PARTS OF THE EXERCISE:
a) According to the article on the deep-learning heart-imaging model, in which journal was the study published?
b) Rewrite the part of the article that begins at the words "Moreover, it is" and stops after "to the authors.", changing "subjective" to "variable".
c) Summarize the article in two sentences.

SOURCE TEXT:
--
A deep-learning (DL) model developed for SPECT/CT myocardial perfusion imaging (MPI) could help clinicians identify patients at risk for major adverse cardiac events, according to a study published October 7 in the Journal of Nuclear Medicine.
An international team of researchers developed a DL model that automatically calculates coronary artery calcium (CAC) scores for patients undergoing SPECT/CT MPI scans by using data from the attenuation correction component of the scans. They found the model's predictions were significantly associated with an individual's risk of adverse events such as heart attacks.
"DL CAC scores can be quantified automatically following SPECT/CT MPI, without impeding clinical workflow, in order to improve classification of a significant proportion of patients," wrote corresponding author Piotr Slomka, PhD, of Cedars-Sinai Medical Center in Los Angeles, and colleagues.
SPECT myocardial perfusion imaging is widely used to diagnose coronary artery disease by measuring blood flow deficits in myocardial tissue. SPECT/CT adds a CT component for attenuation correction, a step applied during image reconstruction to remove distortions and improve diagnostic accuracy.
Research suggests these attenuation correction images can be used to measure amounts of CAC, which is a well-established marker of atherosclerosis. While it is possible to quantify CAC manually from SPECT/CT scans, the method can be time consuming as it requires scrolling between CT image slices, and it is not commonly performed.
Moreover, it is also possible to visually estimate CAC on these scans, but visual estimation is inherently subjective and requires experience to be performed accurately, according to the authors.
--
Stored data entries
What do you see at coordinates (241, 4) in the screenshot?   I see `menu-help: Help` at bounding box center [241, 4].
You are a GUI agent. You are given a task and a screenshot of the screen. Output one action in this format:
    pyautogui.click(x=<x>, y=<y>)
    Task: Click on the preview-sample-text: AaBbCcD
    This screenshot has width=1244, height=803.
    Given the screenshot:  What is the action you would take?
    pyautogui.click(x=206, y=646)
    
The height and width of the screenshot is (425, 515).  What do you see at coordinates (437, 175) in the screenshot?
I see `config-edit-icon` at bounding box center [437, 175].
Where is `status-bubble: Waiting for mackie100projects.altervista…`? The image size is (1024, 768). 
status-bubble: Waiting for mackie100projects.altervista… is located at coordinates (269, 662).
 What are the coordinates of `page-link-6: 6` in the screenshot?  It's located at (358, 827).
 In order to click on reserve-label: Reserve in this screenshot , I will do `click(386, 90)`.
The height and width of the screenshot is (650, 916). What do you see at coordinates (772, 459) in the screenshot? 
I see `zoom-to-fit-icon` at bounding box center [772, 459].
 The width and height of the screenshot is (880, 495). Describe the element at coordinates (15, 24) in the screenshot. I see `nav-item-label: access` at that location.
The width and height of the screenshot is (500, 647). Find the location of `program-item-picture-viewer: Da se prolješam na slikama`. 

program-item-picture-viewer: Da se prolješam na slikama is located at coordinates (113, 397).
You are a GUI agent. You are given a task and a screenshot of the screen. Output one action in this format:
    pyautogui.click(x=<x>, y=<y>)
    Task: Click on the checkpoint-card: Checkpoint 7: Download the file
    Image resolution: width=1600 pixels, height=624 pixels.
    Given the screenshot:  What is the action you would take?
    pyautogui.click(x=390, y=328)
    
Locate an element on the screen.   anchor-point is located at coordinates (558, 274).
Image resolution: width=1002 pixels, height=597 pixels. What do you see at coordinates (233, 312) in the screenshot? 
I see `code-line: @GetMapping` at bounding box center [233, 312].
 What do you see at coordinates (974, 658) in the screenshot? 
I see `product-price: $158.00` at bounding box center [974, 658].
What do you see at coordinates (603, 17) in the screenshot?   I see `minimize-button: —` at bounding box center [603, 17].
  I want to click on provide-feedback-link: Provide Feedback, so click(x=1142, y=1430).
--
ANSWERS FOR THIS EXERCISE:
a) The Journal of Nuclear Medicine.

b)
Moreover, it is also possible to visually estimate CAC on these scans, but visual estimation is inherently variable and requires experience to be performed accurately, according to the authors.

c) An international team developed a deep-learning model that automatically calculates coronary artery calcium scores from the attenuation correction component of SPECT/CT myocardial perfusion scans. The model's predictions were significantly associated with a patient's risk of adverse events such as heart attacks, whereas manual quantification from these scans is time consuming and visual estimation is subjective and requires experience.